Oh, we still officially confess what we should.  We claim:

I believe that I cannot by my own reason or strength believe in Jesus Christ, my Lord, or come to Him.  But the Holy Spirit has called me through the Gospel, enlightened me with His gifts, and sanctified and kept me in the true faith.

In the same way, He calls, gathers, enlightens, and sanctifies the whole Christian Church on earth, and keeps her with Jesus Christ in the one, true faith.  (Small Catechism, Third Article of the Creed)

But our actions show that we do not believe what we confess.  For if we honestly believed that God the Holy Spirit “calls, gathers, enlightens, and sanctifies the whole Christian Church on earth,” then how we would “do church” would look different.  Our worship would look more like what we see in Revelation, instead of what we see in our congregations.  We would worship God in “reverence and awe” like our reading from Hebrews tells us.

So, we say one thing with our mouths yet do another with our actions.  Do not be fooled!  What we believe shapes and forms what we do.  This is true in our individual lives.  This is also true when we gather as a congregation.

Repent!  Believe what you confess.  Be faithful to your ordination vows.  For God has called you into a kingdom that cannot be shaken.  Do not let your fears and anxieties drive what you do as a pastor.  For if God’s kingdom cannot be shaken, that means it’s not up to you to make God’s kingdom what it’s supposed to be.  Instead, you are to be faithful.

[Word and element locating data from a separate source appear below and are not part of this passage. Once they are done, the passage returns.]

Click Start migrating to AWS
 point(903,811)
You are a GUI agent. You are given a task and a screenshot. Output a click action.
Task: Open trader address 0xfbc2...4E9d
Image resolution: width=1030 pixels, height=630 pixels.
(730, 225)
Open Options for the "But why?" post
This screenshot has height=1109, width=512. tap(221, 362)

Like Augustine, be faithful and leave the results to God.  When you are faithful and leave the results to God, you then stand before the world within an unshakable kingdom.  When you are faithful and leave the results to God, you will do more than lead God’s people safely through the tremors of their lives.  You will also enable them by the God’s Gospel power to be ready for the last, great quake, that is, the Last Day, without fear and trembling.

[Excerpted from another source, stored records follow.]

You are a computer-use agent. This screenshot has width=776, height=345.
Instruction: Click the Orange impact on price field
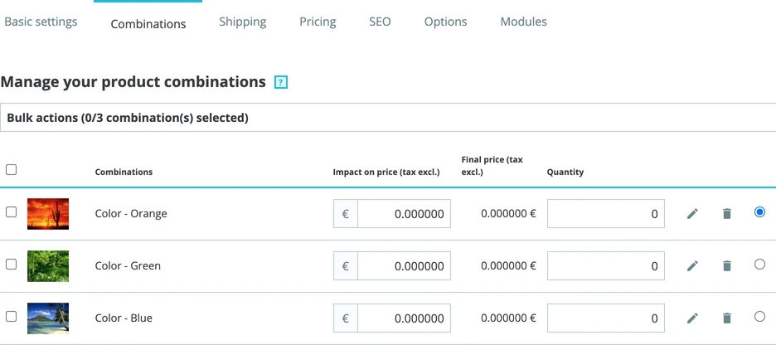pyautogui.click(x=404, y=214)
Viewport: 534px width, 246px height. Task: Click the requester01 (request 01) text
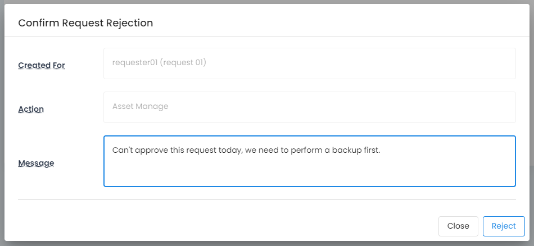coord(159,63)
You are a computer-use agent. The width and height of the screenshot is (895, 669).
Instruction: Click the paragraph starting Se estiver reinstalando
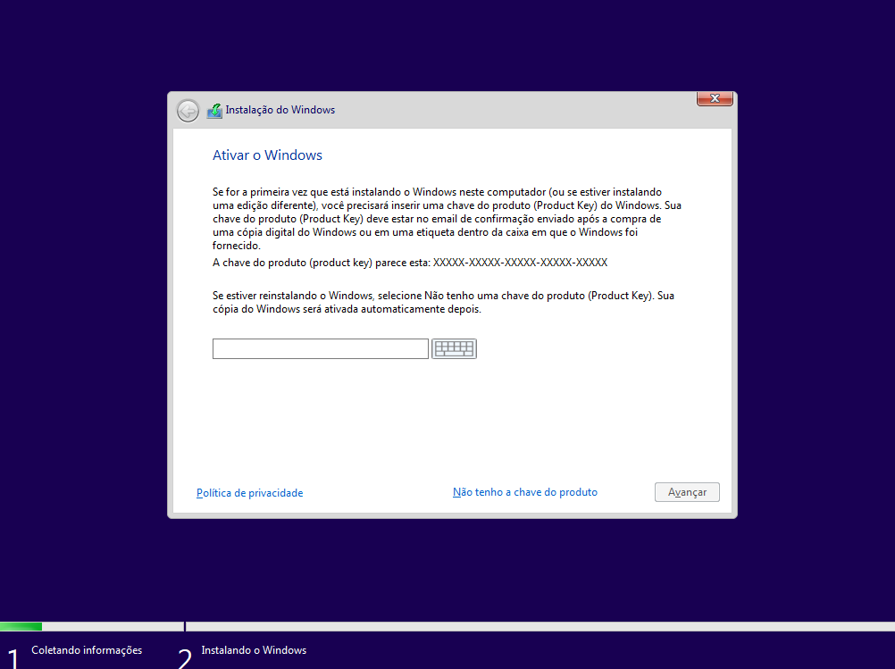point(436,302)
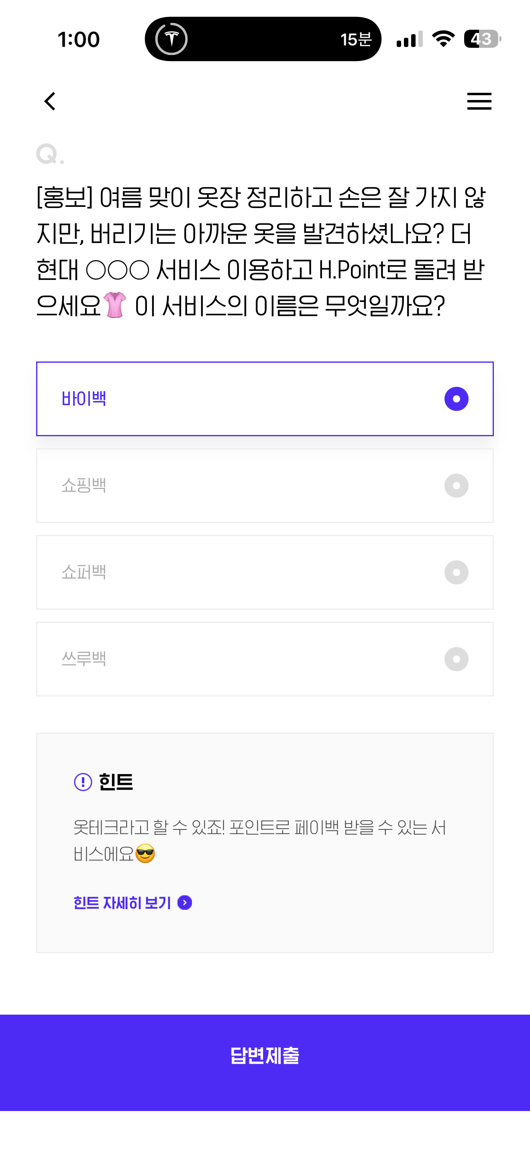This screenshot has height=1152, width=530.
Task: Tap the battery indicator showing 43
Action: click(482, 39)
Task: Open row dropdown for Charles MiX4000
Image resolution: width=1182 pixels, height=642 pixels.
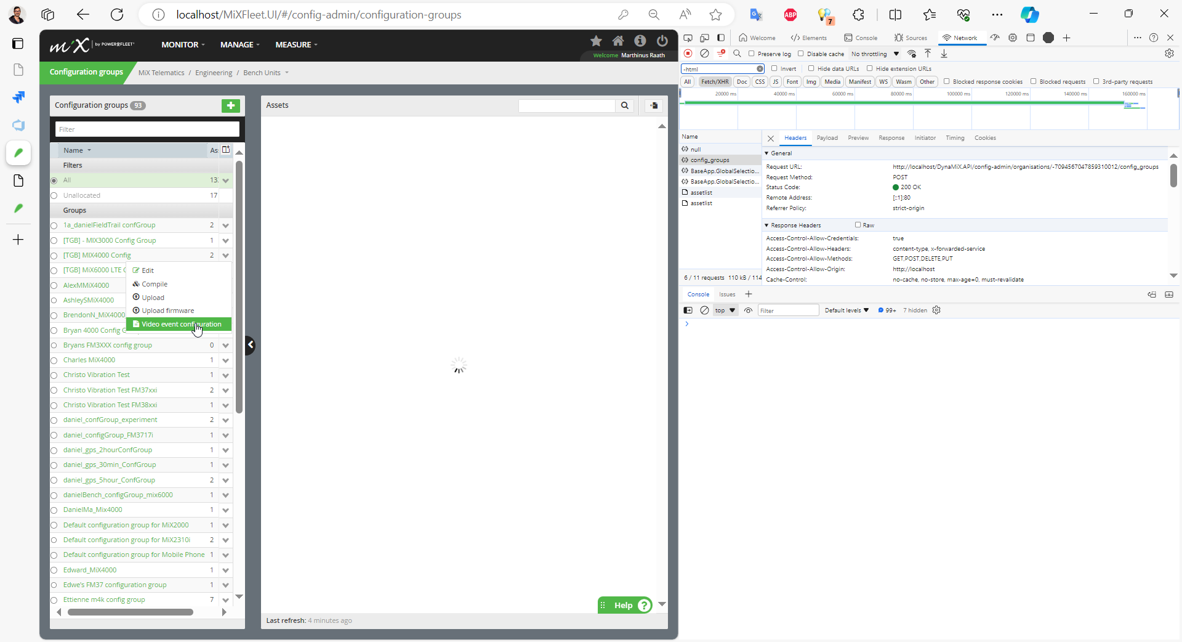Action: [226, 360]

Why is this so?  It’s because God gives to His people the gifts of His mercy earned for us by His Son’s death and resurrection.  God delivers such mercy to us through the Gospel: His Word properly preached, through Baptism and His Supper, administered by those in the Office of the Holy Ministry.

Dear pastor, you are not some mere afterthought or something optional in Christ’s Church.  Christ told His first, New-Testament pastors, His Apostles, to feed His flock.  During these tempestuous times, be faithful in feeding Christ’s flock.  For they need what you need: Jesus Christ!  They don’t need gimmicks and dazzle and whoring after the latest trends.  In Augustine’s day, the latest trends were Donatism and Pelagianism.  Today, it’s consumerism in the Church.

The flock God has entrusted to you doesn’t need some product of its choosing.  They need what you need: the unchanging Word of Jesus Christ and Him crucified, died, risen, and ascended for our continuing salvation.  Be that pastor and let that reality shape what you preach and do.

“Therefore let us be grateful for receiving a kingdom that cannot be shaken, and thus let us offer to God acceptable worship, with reverence and awe, for our God is a consuming fire” (Hebrews 12:28-29).

What’s acceptable worship?  It’s that you embrace the forgiveness of sins, life, and salvation that Jesus earned for you on the cross, and now delivers to you through His gifts.  What’s acceptable worship?  It’s that you do not fear while the world shakes around you and everything you know and trust begins to shake with it.  Instead, you place your full trust and confidence on God’s “kingdom that cannot be shaken” made real for you through Christ’s forgiving, life-giving body and blood.

So, come and receive that which cannot be shaken: Jesus Himself in His body and blood.  And because the Word Himself cannot be shaken, come to receive Him, the life-giving draft of immortality.  Amen.